▶ **Task material**
--- START ---

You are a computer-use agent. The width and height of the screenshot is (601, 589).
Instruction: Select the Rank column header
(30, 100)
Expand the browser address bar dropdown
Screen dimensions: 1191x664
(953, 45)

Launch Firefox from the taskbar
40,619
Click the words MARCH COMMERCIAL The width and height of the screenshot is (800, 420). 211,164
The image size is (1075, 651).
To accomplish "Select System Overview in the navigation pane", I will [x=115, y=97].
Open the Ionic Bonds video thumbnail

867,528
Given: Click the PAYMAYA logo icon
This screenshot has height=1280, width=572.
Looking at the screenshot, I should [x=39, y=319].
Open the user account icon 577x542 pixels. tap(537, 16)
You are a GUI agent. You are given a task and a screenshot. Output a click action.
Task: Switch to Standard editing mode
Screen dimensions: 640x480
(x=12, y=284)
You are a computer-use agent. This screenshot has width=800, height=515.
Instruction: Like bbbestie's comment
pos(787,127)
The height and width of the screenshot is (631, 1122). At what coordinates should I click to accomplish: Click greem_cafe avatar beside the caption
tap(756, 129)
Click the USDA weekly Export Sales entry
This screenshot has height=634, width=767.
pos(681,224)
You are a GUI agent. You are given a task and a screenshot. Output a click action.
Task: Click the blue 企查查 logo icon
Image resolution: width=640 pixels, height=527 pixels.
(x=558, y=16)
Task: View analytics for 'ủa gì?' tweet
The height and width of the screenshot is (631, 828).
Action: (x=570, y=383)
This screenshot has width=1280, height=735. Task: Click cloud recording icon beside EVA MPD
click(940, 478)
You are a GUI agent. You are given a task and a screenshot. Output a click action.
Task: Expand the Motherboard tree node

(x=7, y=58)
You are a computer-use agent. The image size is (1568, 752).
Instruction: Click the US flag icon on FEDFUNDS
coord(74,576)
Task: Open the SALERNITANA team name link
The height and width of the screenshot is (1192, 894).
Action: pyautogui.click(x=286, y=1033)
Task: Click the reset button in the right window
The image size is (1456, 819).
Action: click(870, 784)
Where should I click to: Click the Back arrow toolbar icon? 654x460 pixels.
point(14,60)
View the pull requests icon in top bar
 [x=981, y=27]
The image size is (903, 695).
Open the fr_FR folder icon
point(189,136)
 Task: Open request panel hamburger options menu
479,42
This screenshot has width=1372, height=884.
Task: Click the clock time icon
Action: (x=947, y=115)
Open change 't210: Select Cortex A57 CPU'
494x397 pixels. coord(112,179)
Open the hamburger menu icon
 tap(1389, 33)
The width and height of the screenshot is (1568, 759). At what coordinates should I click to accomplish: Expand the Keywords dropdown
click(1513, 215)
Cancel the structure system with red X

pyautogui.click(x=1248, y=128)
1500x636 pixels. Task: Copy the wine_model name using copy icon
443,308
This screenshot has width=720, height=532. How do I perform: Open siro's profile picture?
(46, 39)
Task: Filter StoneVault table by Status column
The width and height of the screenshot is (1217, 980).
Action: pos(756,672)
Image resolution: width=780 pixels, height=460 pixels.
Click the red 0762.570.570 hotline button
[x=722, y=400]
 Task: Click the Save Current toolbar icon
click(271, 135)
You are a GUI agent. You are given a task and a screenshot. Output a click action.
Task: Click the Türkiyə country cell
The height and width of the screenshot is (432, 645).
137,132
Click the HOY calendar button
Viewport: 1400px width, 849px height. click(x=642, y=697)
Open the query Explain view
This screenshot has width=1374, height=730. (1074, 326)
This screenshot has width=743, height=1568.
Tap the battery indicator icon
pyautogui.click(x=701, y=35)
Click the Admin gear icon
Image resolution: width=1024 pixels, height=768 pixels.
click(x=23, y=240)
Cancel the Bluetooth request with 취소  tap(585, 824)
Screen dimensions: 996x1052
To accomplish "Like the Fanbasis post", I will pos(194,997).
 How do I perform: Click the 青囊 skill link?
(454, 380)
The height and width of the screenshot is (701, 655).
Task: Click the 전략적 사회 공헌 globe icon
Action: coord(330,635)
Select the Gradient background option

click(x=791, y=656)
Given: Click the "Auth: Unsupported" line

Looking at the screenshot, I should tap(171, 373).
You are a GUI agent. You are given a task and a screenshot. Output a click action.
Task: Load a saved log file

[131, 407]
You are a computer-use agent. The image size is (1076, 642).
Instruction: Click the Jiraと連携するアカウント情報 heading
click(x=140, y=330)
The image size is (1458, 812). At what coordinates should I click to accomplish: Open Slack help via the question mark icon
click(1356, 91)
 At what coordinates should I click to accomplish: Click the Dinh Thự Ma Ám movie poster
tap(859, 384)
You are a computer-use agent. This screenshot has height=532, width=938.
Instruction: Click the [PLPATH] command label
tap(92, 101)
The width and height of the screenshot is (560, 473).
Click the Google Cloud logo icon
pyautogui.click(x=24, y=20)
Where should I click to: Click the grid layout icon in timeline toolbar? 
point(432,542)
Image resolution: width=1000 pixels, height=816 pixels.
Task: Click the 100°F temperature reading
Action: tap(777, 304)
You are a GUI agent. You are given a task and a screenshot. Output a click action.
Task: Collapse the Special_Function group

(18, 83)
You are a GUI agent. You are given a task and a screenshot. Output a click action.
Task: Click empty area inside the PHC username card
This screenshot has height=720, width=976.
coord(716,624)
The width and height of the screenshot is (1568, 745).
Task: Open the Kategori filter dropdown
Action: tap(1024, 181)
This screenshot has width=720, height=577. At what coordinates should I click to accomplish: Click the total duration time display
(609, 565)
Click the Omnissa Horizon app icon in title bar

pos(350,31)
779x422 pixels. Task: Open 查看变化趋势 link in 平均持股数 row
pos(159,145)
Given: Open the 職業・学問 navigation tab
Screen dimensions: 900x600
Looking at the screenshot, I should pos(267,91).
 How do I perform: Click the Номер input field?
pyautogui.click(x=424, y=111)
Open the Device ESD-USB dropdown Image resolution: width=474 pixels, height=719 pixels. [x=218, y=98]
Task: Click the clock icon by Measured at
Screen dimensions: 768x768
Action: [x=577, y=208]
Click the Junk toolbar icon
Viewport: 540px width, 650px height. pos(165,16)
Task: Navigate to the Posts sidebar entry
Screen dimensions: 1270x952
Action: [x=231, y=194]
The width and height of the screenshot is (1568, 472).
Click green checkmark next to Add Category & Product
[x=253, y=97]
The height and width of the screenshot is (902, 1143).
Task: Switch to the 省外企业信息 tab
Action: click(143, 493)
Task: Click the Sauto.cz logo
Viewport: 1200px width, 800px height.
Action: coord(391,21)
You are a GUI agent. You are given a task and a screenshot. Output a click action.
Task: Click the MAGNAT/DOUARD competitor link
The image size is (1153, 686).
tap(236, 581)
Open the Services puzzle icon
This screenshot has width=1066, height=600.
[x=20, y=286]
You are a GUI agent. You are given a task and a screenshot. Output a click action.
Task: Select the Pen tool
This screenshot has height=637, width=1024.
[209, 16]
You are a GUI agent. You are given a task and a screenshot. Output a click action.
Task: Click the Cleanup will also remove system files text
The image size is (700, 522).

--- END ---

▶ **What to produce**
A verbatim copy of all the entries is the expected result.

▶ **Response to the exercise**
You are a computer-use agent. The width and height of the screenshot is (601, 589).
Instruction: Select the Rank column header
(30, 100)
Expand the browser address bar dropdown
Screen dimensions: 1191x664
(953, 45)

Launch Firefox from the taskbar
40,619
Click the words MARCH COMMERCIAL The width and height of the screenshot is (800, 420). 211,164
The image size is (1075, 651).
To accomplish "Select System Overview in the navigation pane", I will [x=115, y=97].
Open the Ionic Bonds video thumbnail

867,528
Given: Click the PAYMAYA logo icon
This screenshot has height=1280, width=572.
Looking at the screenshot, I should [x=39, y=319].
Open the user account icon 577x542 pixels. tap(537, 16)
You are a GUI agent. You are given a task and a screenshot. Output a click action.
Task: Switch to Standard editing mode
Screen dimensions: 640x480
(x=12, y=284)
You are a computer-use agent. This screenshot has width=800, height=515.
Instruction: Like bbbestie's comment
pos(787,127)
The height and width of the screenshot is (631, 1122). At what coordinates should I click to accomplish: Click greem_cafe avatar beside the caption
tap(756, 129)
Click the USDA weekly Export Sales entry
This screenshot has height=634, width=767.
pos(681,224)
You are a GUI agent. You are given a task and a screenshot. Output a click action.
Task: Click the blue 企查查 logo icon
Image resolution: width=640 pixels, height=527 pixels.
(x=558, y=16)
Task: View analytics for 'ủa gì?' tweet
The height and width of the screenshot is (631, 828).
Action: (x=570, y=383)
This screenshot has width=1280, height=735. Task: Click cloud recording icon beside EVA MPD
click(940, 478)
You are a GUI agent. You are given a task and a screenshot. Output a click action.
Task: Expand the Motherboard tree node

(x=7, y=58)
You are a computer-use agent. The image size is (1568, 752).
Instruction: Click the US flag icon on FEDFUNDS
coord(74,576)
Task: Open the SALERNITANA team name link
The height and width of the screenshot is (1192, 894).
Action: pyautogui.click(x=286, y=1033)
Task: Click the reset button in the right window
The image size is (1456, 819).
Action: click(870, 784)
Where should I click to: Click the Back arrow toolbar icon? 654x460 pixels.
point(14,60)
View the pull requests icon in top bar
 [x=981, y=27]
The image size is (903, 695).
Open the fr_FR folder icon
point(189,136)
 Task: Open request panel hamburger options menu
479,42
This screenshot has width=1372, height=884.
Task: Click the clock time icon
Action: (x=947, y=115)
Open change 't210: Select Cortex A57 CPU'
494x397 pixels. coord(112,179)
Open the hamburger menu icon
 tap(1389, 33)
The width and height of the screenshot is (1568, 759). At what coordinates should I click to accomplish: Expand the Keywords dropdown
click(1513, 215)
Cancel the structure system with red X

pyautogui.click(x=1248, y=128)
1500x636 pixels. Task: Copy the wine_model name using copy icon
443,308
This screenshot has width=720, height=532. How do I perform: Open siro's profile picture?
(46, 39)
Task: Filter StoneVault table by Status column
The width and height of the screenshot is (1217, 980).
Action: pos(756,672)
Image resolution: width=780 pixels, height=460 pixels.
Click the red 0762.570.570 hotline button
[x=722, y=400]
 Task: Click the Save Current toolbar icon
click(271, 135)
You are a GUI agent. You are given a task and a screenshot. Output a click action.
Task: Click the Türkiyə country cell
The height and width of the screenshot is (432, 645).
137,132
Click the HOY calendar button
Viewport: 1400px width, 849px height. click(x=642, y=697)
Open the query Explain view
This screenshot has width=1374, height=730. (1074, 326)
This screenshot has width=743, height=1568.
Tap the battery indicator icon
pyautogui.click(x=701, y=35)
Click the Admin gear icon
Image resolution: width=1024 pixels, height=768 pixels.
click(x=23, y=240)
Cancel the Bluetooth request with 취소  tap(585, 824)
Screen dimensions: 996x1052
To accomplish "Like the Fanbasis post", I will pos(194,997).
 How do I perform: Click the 青囊 skill link?
(454, 380)
The height and width of the screenshot is (701, 655).
Task: Click the 전략적 사회 공헌 globe icon
Action: coord(330,635)
Select the Gradient background option

click(x=791, y=656)
Given: Click the "Auth: Unsupported" line

Looking at the screenshot, I should tap(171, 373).
You are a GUI agent. You are given a task and a screenshot. Output a click action.
Task: Load a saved log file

[131, 407]
You are a computer-use agent. The image size is (1076, 642).
Instruction: Click the Jiraと連携するアカウント情報 heading
click(x=140, y=330)
The image size is (1458, 812). At what coordinates should I click to accomplish: Open Slack help via the question mark icon
click(1356, 91)
 At what coordinates should I click to accomplish: Click the Dinh Thự Ma Ám movie poster
tap(859, 384)
You are a computer-use agent. This screenshot has height=532, width=938.
Instruction: Click the [PLPATH] command label
tap(92, 101)
The width and height of the screenshot is (560, 473).
Click the Google Cloud logo icon
pyautogui.click(x=24, y=20)
Where should I click to: Click the grid layout icon in timeline toolbar? 
point(432,542)
Image resolution: width=1000 pixels, height=816 pixels.
Task: Click the 100°F temperature reading
Action: tap(777, 304)
You are a GUI agent. You are given a task and a screenshot. Output a click action.
Task: Collapse the Special_Function group

(18, 83)
You are a GUI agent. You are given a task and a screenshot. Output a click action.
Task: Click empty area inside the PHC username card
This screenshot has height=720, width=976.
coord(716,624)
The width and height of the screenshot is (1568, 745).
Task: Open the Kategori filter dropdown
Action: tap(1024, 181)
This screenshot has width=720, height=577. At what coordinates should I click to accomplish: Click the total duration time display
(609, 565)
Click the Omnissa Horizon app icon in title bar

pos(350,31)
779x422 pixels. Task: Open 查看变化趋势 link in 平均持股数 row
pos(159,145)
Given: Open the 職業・学問 navigation tab
Screen dimensions: 900x600
Looking at the screenshot, I should pos(267,91).
 How do I perform: Click the Номер input field?
pyautogui.click(x=424, y=111)
Open the Device ESD-USB dropdown Image resolution: width=474 pixels, height=719 pixels. [x=218, y=98]
Task: Click the clock icon by Measured at
Screen dimensions: 768x768
Action: [x=577, y=208]
Click the Junk toolbar icon
Viewport: 540px width, 650px height. pos(165,16)
Task: Navigate to the Posts sidebar entry
Screen dimensions: 1270x952
Action: [x=231, y=194]
The width and height of the screenshot is (1568, 472).
Click green checkmark next to Add Category & Product
[x=253, y=97]
The height and width of the screenshot is (902, 1143).
Task: Switch to the 省外企业信息 tab
Action: click(143, 493)
Task: Click the Sauto.cz logo
Viewport: 1200px width, 800px height.
Action: coord(391,21)
You are a GUI agent. You are given a task and a screenshot. Output a click action.
Task: Click the MAGNAT/DOUARD competitor link
The image size is (1153, 686).
tap(236, 581)
Open the Services puzzle icon
This screenshot has width=1066, height=600.
[x=20, y=286]
You are a GUI agent. You are given a task and a screenshot. Output a click action.
Task: Select the Pen tool
This screenshot has height=637, width=1024.
[209, 16]
You are a GUI agent. You are given a task and a screenshot. Output a click action.
Task: Click the Cleanup will also remove system files text
The image size is (700, 522).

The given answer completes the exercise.